Marty had an interest in airplanes. He asked, “Did Daddy go to jail on the airplane?” Hoping it would help soothe her son, Coretta answered, “Yes.”
When Yoki was at Atlanta’s Quaker House, where the Kings had enrolled her in a children’s literature class, a white girl observed, “Oh, your daddy is always going to jail.”
Yoki replied, “Yes, he goes to jail to help people.”
* * *
Driving the author Lillian Smith to Emory University Hospital for breast cancer treatment in May was a favor that changed King’s life—a dangerous act, in retrospect, because any Black man put himself at risk by being in the same car as a white woman.
___
# [WHAT THE TASK REQUIRES]
Answer the following questions from the King family passage above.
(a) What did Marty have an interest in?
(b) What class had the Kings enrolled Yoki in at Atlanta's Quaker House?
(c) To which hospital did King drive Lillian Smith, and in what month?
___
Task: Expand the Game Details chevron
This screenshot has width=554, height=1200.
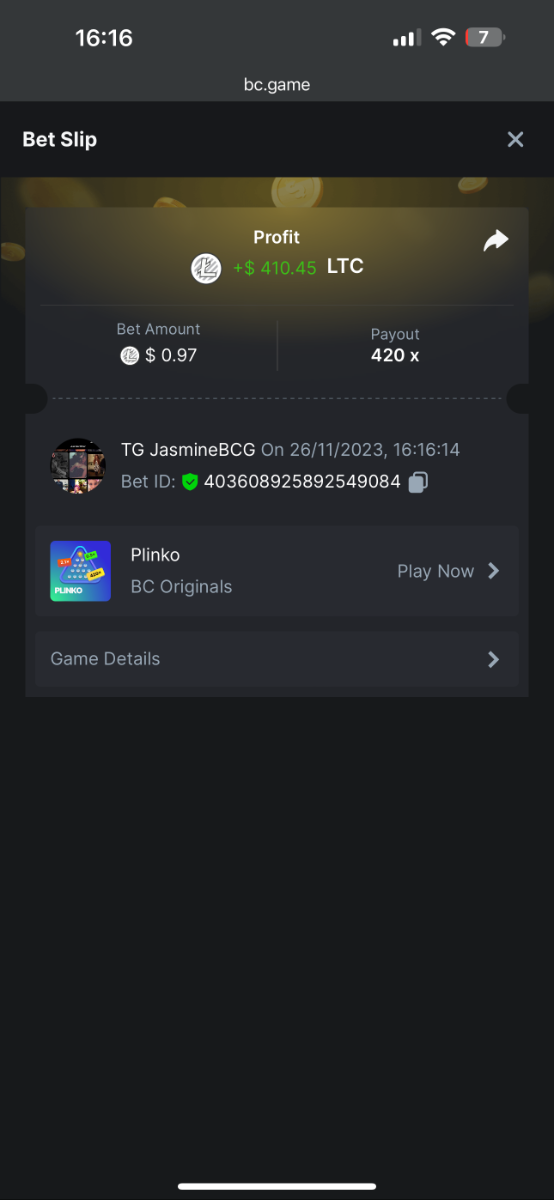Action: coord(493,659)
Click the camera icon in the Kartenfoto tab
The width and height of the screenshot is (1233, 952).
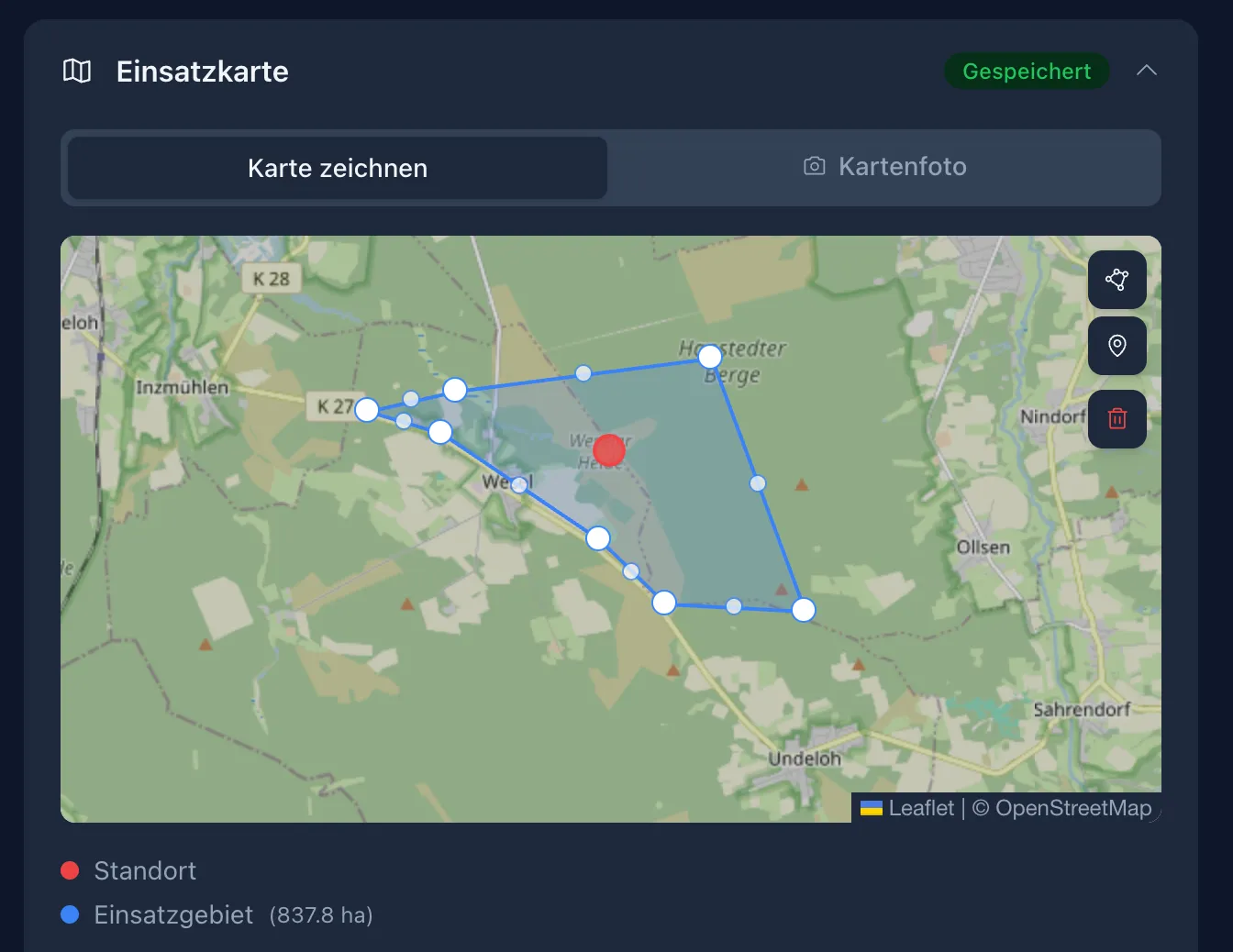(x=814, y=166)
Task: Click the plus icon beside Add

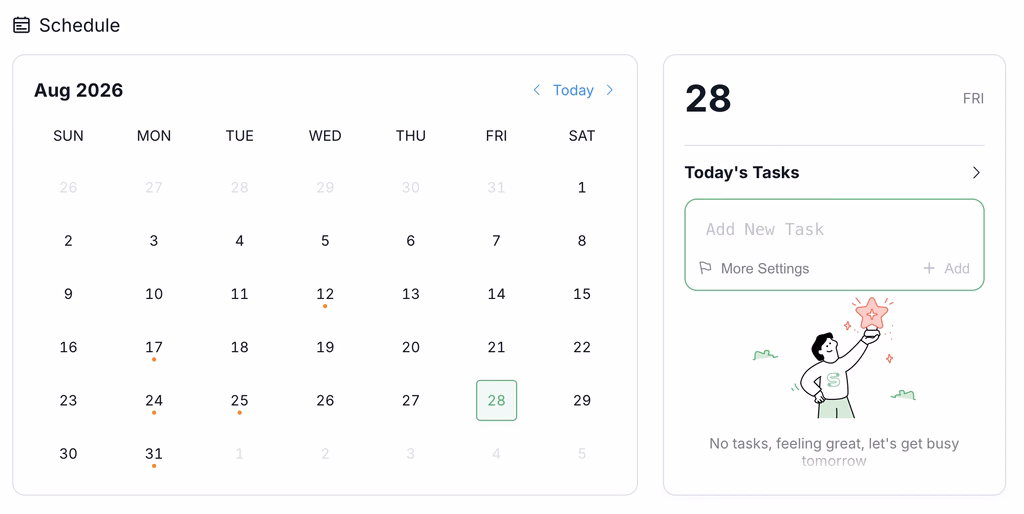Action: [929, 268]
___
# [SOLUTION TO THIS EXERCISE]
(a) Airplanes.
(b) A children's literature class.
(c) Emory University Hospital, in May.